I’m not sure I follow your 1960 scenario, though it does tend to support my (admittedly belated) contention that districts drawn along interest-group lines are less effective than districts drawn along geographic (state) lines. However, if either of those candidates came out as anti-black, anti-senior, anti-urban, or some other category that cuts across district (in this case, occupational) lines, they could find themselves losing districts they otherwise would have won, because they are slighting minorities.

I thought Truman won?

Yes, Truman won, but some of his electoral votes were drawn away by the States’ Rights Party. Strom Thurmond managed a pretty weak in terms of popular votes, being 20,000 votes away from getting pushed into fourth place, but wasn’t too far from throwing the election to the U.S. House of Representatives, which would not have been pretty. If the electoral college encourages candidates to have national appeal, why did it reward Thurmond’s lame 2.4% of the popular vote with 7.3% of the electoral votes? In percentage terms, Ross Perot got over seven times that many votes in 1992, and won zero electors for his trouble.

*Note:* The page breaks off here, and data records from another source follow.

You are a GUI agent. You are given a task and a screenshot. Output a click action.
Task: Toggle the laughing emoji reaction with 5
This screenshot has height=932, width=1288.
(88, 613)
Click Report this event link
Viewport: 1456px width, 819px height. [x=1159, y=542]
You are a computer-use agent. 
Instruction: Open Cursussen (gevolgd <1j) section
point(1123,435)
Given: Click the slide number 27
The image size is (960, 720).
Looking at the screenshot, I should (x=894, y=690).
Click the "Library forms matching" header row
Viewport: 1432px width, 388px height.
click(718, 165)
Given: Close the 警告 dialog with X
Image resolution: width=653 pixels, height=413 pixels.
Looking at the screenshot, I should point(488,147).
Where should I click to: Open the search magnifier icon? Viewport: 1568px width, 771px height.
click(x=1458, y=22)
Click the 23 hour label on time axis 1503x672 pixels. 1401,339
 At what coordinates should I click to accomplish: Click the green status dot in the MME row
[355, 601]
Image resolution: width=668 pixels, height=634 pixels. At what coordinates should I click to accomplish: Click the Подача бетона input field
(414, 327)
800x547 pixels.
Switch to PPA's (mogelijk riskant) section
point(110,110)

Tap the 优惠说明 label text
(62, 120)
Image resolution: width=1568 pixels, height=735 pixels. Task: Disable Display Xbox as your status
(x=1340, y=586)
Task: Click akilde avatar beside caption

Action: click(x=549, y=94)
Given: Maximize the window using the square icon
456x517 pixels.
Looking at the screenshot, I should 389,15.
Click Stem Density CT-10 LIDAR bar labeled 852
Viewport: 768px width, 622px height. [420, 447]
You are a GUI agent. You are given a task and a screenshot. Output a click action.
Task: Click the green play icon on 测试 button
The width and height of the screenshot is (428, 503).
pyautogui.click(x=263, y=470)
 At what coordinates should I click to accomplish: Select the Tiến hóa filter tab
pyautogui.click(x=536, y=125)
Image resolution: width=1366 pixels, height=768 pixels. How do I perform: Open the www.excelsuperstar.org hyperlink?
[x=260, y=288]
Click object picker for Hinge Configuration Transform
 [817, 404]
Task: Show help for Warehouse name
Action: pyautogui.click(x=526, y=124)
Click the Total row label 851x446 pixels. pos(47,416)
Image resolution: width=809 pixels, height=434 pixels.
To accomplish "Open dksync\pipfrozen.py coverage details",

I bring up Thurmond and George Wallace because they are the most recent beneficiaries of the electoral college - small-minded bigots whose complete inability to win a significant share of the national popular vote didn’t prevent them from shaving off considerable numbers of electoral votes. Thurmond and Wallace won votes by making direct attacks on minority rights. Did the electoral system penalize them? Hardly. It was in fact the prospect of throwing the electoral college to the House (another aspect of the system college proponents never seem to talk about) which energized their campaigns.

I threw in 1860 as another example. The two sectional candidates, Lincoln and Breckenridge, dominated the electoral college for the reasons I’ve been hammering away at. The only candidate who did respectably in all regions was Stephen Douglas; broad popular support earned him second place in the popular vote and fourth place in the electoral vote.

BorisB –

Live by the sword, die by the sword. A system that protects the rights of racial, religious, age, occupational, etc. minorities, will also protect the rights of minorities – such as white bigots – that you and I may not agree with. I’d rather protect all minorities than none.

The second issue has less to do with the EC than with the plurality system of voting. The current issue of Discover (Nov. 2000) argues that we’d be better off with a different system – “approval” voting or “priority”/Borda voting.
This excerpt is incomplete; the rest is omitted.